Je suis venu vous dire que je m’en vais… en vacances.

Saturé, saoûlé, rincé, écoeuré, vidé… je ne trouve pas l’adjectif. Normal ici en même temps.

Je déserte un temps les réseaux sociaux, la blogosphère, les comités de rédaction, l’info en ligne…

Je débranche la comptabilité des enfants morts sous les bombes, celle des affaires non jugées de nos chers politiques, celle des promesses non tenues par les professionnels de la séduction électorale…

Je m’en vais relever de bien plus grands défis.

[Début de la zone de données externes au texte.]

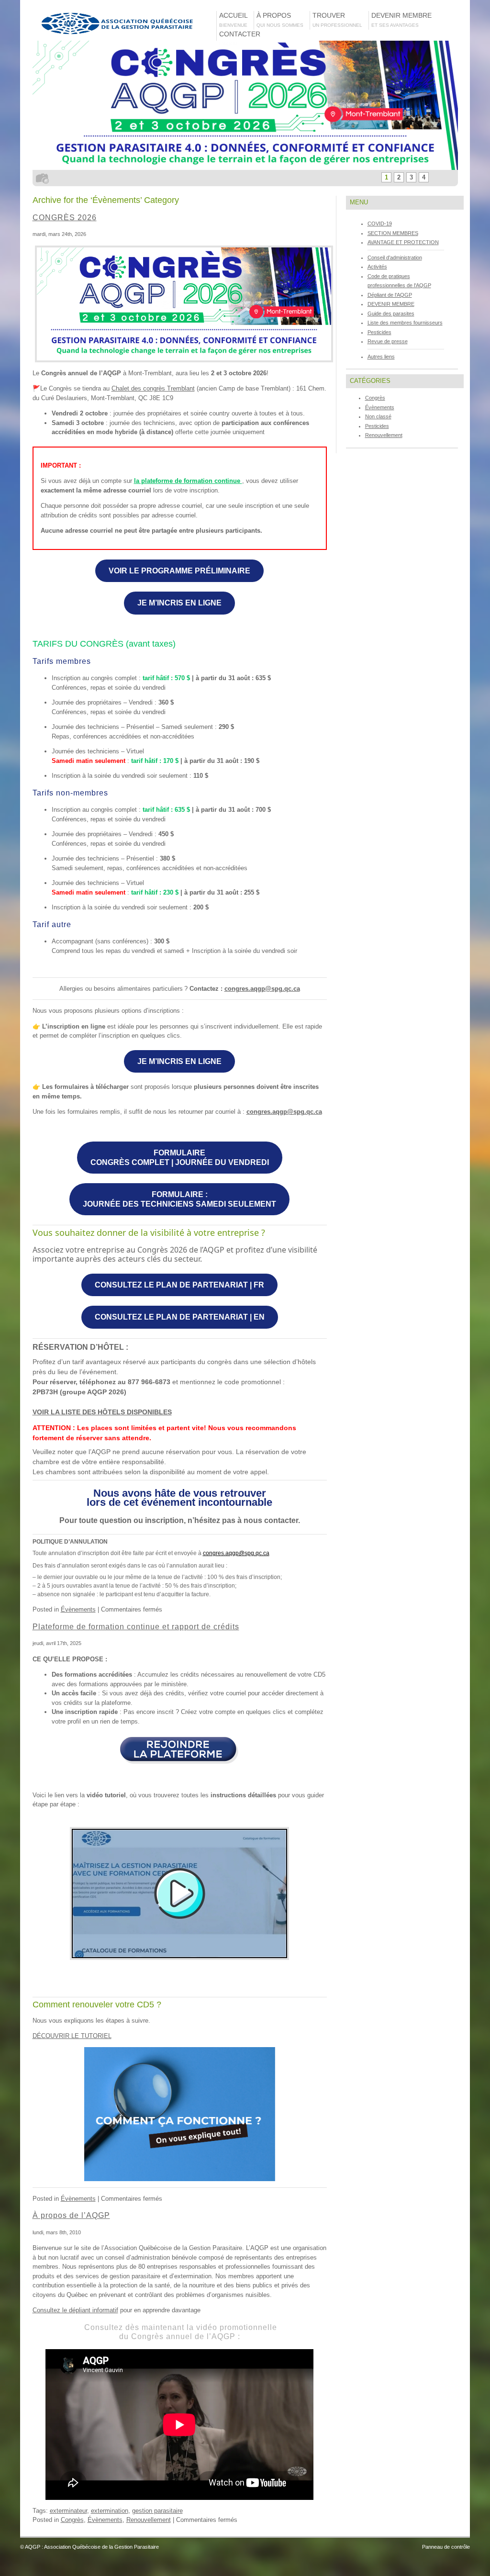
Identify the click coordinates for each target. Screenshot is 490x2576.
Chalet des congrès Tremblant (153, 388)
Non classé (378, 416)
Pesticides (379, 332)
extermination (109, 2510)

Ou pas.

Ne pas se prendre une pâtée par son fils au ping pong, inscrire un nouveau chapitre à son manuscrit, comprendre le langage des arbres, aller au village acheter un pack de bières…

Et revenir nourri, régénéré, plein, regonflé, retapé. Ou pas.

Et se remettre à écrire « quand ça tape au carreau ». Ou pas.

Bonne vacances à vous tous, mes fidèles lecteurs, mes nouveaux arrivants, et à tous ceux de passage. A tous ceux d’ailleurs qui découvrent les lieux, faites comme chez vous ici, même sans le tenancier : il y a de quoi se sustenter pour le mois, j’ai fait le plein.

Un temps pour « Indignez-vous ». Un temps pour « Evadez-vous ».

Que l’été vous soit profitable.

Et que les puissants qui ne prennent pas de vacances de leurs manettes-à-bombes puissent ouvrir leur coeur à quelque chose qui pourrait s’apparenter à de la compassion, voire un semblant de conscience… Je prie pour cela sans mode OFF jamais.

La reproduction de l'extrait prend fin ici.